Karra noted that counseling seemed to help shape women’s contraceptive preferences, and the free transportation may have allowed them to act on those preferences. He said that while transport may have been the intervention’s most costly component, it also may have been the most important for women pregnant or traveling with infants to be able to seek care.

Study 2 addressed the question of whether family planning service providers can offer patient-centered choice for women. Karra noted that family planning is unique in health care because it relies heavily on a bidirectional relationship between patients and providers, where patients come in with preferences for family planning methods and fertility and providers seek to elicit these preferences, inform women of their choices, and help them make the best decisions that reflect their preferences.

But are women, in fact, using the methods they prefer? Are providers helping them achieve full, free, and informed choice? This study involved a field experiment among 782 women in Lilongwe to test elements of user-centered counseling aimed at helping women identify and realize their preferences for family planning methods.

Following counseling, all women received free family planning services for one month that included private transportation to the family planning clinic, coverage of all family planning-related costs incurred during the service period, and mobile credit to make appointments with a taxi driver.

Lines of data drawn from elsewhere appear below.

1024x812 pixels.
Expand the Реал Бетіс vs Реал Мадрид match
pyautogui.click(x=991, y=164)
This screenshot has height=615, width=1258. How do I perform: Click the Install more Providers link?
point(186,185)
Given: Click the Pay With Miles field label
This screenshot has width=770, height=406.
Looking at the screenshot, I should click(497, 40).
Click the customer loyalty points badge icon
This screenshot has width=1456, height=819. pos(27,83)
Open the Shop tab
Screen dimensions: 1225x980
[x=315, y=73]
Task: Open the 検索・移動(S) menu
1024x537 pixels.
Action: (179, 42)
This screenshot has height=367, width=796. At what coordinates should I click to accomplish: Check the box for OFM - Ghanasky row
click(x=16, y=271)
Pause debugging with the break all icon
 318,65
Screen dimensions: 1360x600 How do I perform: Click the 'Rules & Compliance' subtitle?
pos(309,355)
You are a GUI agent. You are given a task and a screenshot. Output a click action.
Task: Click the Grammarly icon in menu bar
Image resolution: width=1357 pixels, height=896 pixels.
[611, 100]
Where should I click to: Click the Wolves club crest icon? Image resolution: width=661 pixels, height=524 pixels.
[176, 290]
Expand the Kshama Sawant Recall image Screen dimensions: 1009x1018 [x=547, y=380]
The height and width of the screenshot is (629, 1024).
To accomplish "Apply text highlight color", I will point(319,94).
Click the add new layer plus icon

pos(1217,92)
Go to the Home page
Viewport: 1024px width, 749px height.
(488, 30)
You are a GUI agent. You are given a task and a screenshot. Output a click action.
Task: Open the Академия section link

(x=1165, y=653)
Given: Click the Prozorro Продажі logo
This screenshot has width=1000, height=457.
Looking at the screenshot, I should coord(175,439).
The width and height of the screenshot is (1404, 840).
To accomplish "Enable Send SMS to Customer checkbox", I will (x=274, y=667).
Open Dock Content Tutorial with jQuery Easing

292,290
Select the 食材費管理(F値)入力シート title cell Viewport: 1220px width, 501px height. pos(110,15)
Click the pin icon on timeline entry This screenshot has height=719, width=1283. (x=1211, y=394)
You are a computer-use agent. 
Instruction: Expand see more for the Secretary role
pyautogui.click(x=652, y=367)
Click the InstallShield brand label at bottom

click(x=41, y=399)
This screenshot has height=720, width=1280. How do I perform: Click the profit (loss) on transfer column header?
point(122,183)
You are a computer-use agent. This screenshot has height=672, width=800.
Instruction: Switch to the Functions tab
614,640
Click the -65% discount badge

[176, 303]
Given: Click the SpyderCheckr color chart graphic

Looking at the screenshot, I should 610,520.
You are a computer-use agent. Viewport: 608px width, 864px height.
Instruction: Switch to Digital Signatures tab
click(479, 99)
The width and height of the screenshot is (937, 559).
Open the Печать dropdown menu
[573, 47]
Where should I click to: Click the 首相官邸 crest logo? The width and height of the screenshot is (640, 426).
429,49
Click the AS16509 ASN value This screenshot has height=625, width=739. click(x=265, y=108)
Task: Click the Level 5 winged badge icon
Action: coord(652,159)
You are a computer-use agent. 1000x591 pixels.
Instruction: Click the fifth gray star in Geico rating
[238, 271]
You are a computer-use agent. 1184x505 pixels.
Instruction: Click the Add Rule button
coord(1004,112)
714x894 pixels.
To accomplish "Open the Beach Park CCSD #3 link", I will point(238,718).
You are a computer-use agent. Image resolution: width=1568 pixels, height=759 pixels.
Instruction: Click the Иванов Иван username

Women who received short, tailored counseling were more likely to be at odds with their stated ideal method and actual method of use at follow-up by 17.5%. While these tailored sessions may have encouraged women to more freely express or change their preferences, those preferences are not more likely to be realized. On the other hand, women who were encouraged to invite their husbands or partners to counseling were less likely to change their ideal method by 13.5% and more likely to switch from their currently used method to another method from counseling to follow-up by 23.8%. The findings suggest that while encouraging women to invite their husbands may have translated to a higher likelihood of realizing their stated preferences, it potentially may have resulted in the woman’s preference changing due to influence from her husband or partner.

Finally, Karra urged participants to work toward obtaining better data in family planning, particularly when it comes to preferences and demand. Because national averages and standard family planning program measures mask the complexity of family planning and fertility dynamics—especially in countries with high rates of modern contraceptive use—family planning advocates and providers should reevaluate what they want to measure relative to what they are currently measuring.

Discussants contributing to the seminar included Dr. Jean Christophe Fotso, the Founder and Executive Director of EVIHDAF (Evidence for Sustainable Human Development Systems in Africa) and an Adjunct Assistant Professor at the Gillings School of Global Public Health, University of North Carolina at Chapel Hill; and Ms. Nissily Mushani, a doctoral student in Agriculture and Applied Economics at the University of Nairobi.